Dulce, mano firme, palabra tenaz, corazón de caballo salvaje. Me raptaste desde la primera voluta de humo pardo, y tenías razón, nunca pude parecerme al humo, nunca me estuvo dada la fugacidad y la ligereza de tu verso. Sin embargo, a partir de ti enamoré con frases que sabían a sal de lágrimas apretadas, entendí el amor como salir de un nicho. Dime, estrella, ¿qué sabes tú de todo esto? Dime dónde reside la complacencia, dime si has encontrado en la tierra los besos de violetas. Dime cómo esperar la mano amada, con una espada penetrando el pecho, y un corazón que se derrumba y late, dos movimientos que sólo tú has comprendido.
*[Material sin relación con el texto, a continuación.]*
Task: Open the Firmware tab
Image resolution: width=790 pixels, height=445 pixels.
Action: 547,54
Porque te fuiste y me dejaste sin la última respuesta. Y convertiste mi emoción en preguntas, mi morada en las últimas cartas, me convertiste en la novia de nadie.
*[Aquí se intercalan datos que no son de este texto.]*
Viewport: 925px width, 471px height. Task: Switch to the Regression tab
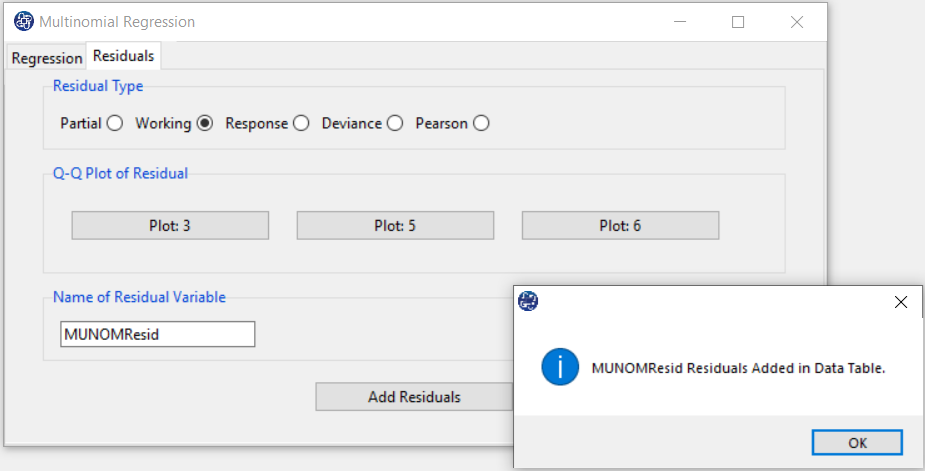point(47,58)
Tú, por unos ojos de lapislázuli, hubieras entregado tus mejores años; yo, por contemplar tus lágrimas involuntarias, hubiera plagiado la vida de otros hombres. Y hubiera creado para ti una patria, la patria de nadie, tu patria y la mía, porque sin quererlo me has dejado ansiando el aire y despreciando el suelo de gusanos y hierbas.
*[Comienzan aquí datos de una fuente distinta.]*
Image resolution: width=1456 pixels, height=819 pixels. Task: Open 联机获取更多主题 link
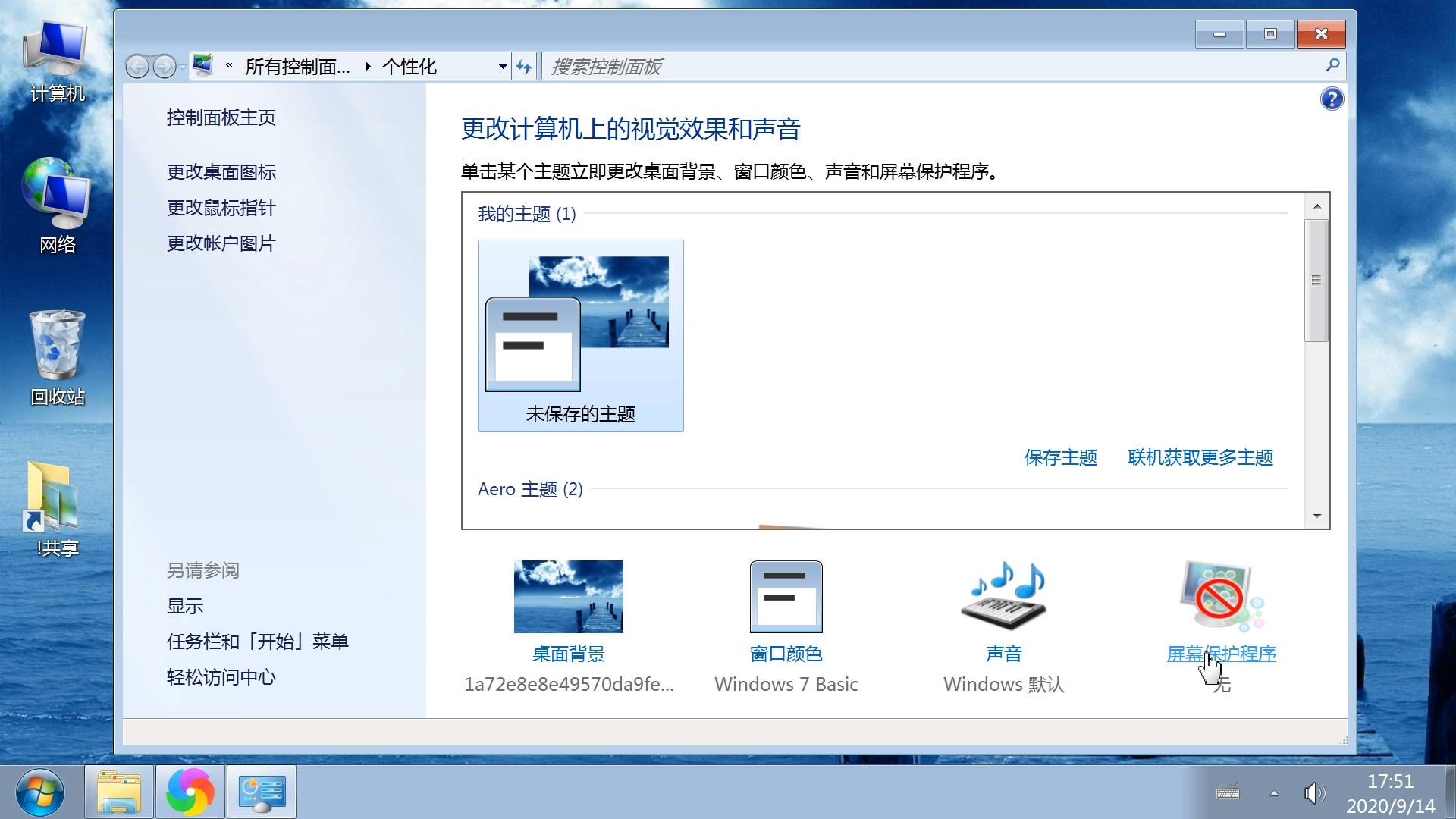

Por eso, Dulce y amada, ahora que te has convertido en mujer sin nombre, ahora que ya no existen poemas ni juegos y que has vislumbrado por fin con cuánta paciencia entendió Dios tus versos, te pongo el amor en la otra orilla, para que, desde tu propia escala, puedas sentir mi renacimiento.
Playa de Barras, Cangas del Morrazo. Mirando a Vigo,
8 de agosto de 2003.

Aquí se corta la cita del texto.